Last Week’s Executive Actions:
Last week, President Trump signed three executive orders aimed at immigration and border security: The first calls for increased border security including instructions to build a wall between the US and Mexico; the second focuses on “interior” security and calls for de-funding so-called sanctuary cities and ramping up staffing for deportation; and the third calls for the suspension of entry of all refugees to the United States for 120 days, the barring of Syrian refugees indefinitely, and the denial of entry into the US for 90 days for citizens from seven predominantly Muslim countries: Iran, Iraq, Libya, Somalia, Sudan, Syria and Yemen.
Chaos and protests ensued over the weekend after the passage of the third order, the so-called “travel ban”, on Friday evening. Travelers were stranded around the world as airport security officials began to enact the order. European leaders denounced the ban, and some Republican lawmakers, including Senators John McCain (R-AZ) and Lindsey Graham (R-SC), called on Mr. Trump to back down.
On Saturday, a federal judge in Brooklyn came to the aid of scores of refugees and others who were trapped at airports across the US. The judge’s ruling prevented the government from deporting some arrivals who found themselves detained because of the president’s order. In addition, the White House backed down on part of Mr. Trump’s ban yesterday, saying that the ban would not apply to those with green cards, which grant them permanent residence in the US, and the Department of Homeland Security (DHS) issued an order declaring legal residents exempt from the order. As of yesterday evening, officials said no one was being held at American airports, although lawyers said they believed that dozens were still being detained.
This week, Congressional Democrats who oppose Donald Trump’s travel ban are expected to take steps to try to block the new president’s policy. Democrats will need the backing of at least 12 Republicans to advance legislation blocking the order.
Communications Temporarily Suspended at USDA and Other Agencies
The Trump Administration instructed employees at the United States Department of Agriculture (USDA) earlier this week to cease all communications with Congress, the news media, and the public.
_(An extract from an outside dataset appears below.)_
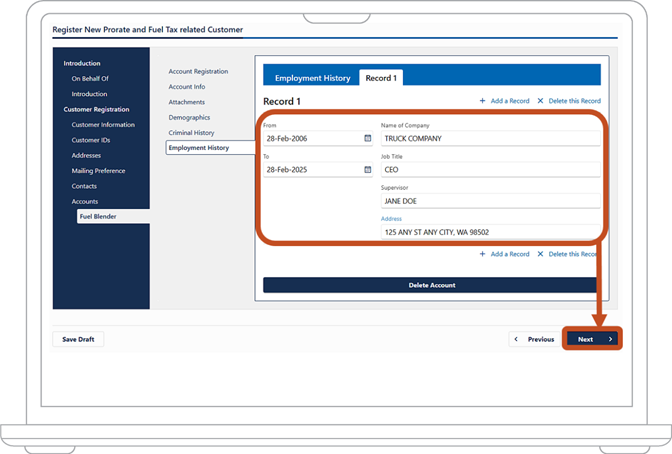Image resolution: width=672 pixels, height=454 pixels.
Task: Open Customer IDs in the sidebar
Action: click(x=91, y=140)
Similar orders have been issued for the Department of the Interior and the Environmental Protection Agency (EPA). In addition, the new administration has instructed officials at the EPA to freeze its grants and contracts, which could affect state and local efforts to improve air and water quality, combat climate change, and achieve environmental justice for disadvantaged communities.
While new administrations historically move quickly to take control of our government’s public relations upon taking office, the extensiveness of the new controls seems unusual.
Department officials clarified on Tuesday afternoon that USDA’s Agriculture Research Service (ARS) had not blacked out previously available public information and that scientific articles published through professional peer-reviewed journals have not been banned.
Affordable Care Act Update:
Several panels plan to hold hearings on the Affordable Care Act (ACA) this week. Among them are the Senate Health, Education, Labor and Pensions (HELP) Committee, which has scheduled a hearing on the ACA and stabilizing the individual health insurance market and the House Education and the Workforce Committee, which has planned a hearing on the health law and advancing patient-centered solutions. Both hearings are planned for Wednesday.
The following Senate confirmation votes for Trump Administration appointees will take place this week:
Supreme Court Nominee:
President Trump is expected to announce his nominee to fill the late Antonin Scalia’s Supreme Court vacancy on Tuesday evening and will likely choose someone who would become a core member of the conservative wing of the Supreme Court. Senate Democrats have promised to filibuster any pick that is not Merrick Garland, whom former President Obama had nominated to fill the vacancy last year. Unlike all other executive and judicial nominees, Supreme Court nominees can still be blocked by the Senate minority.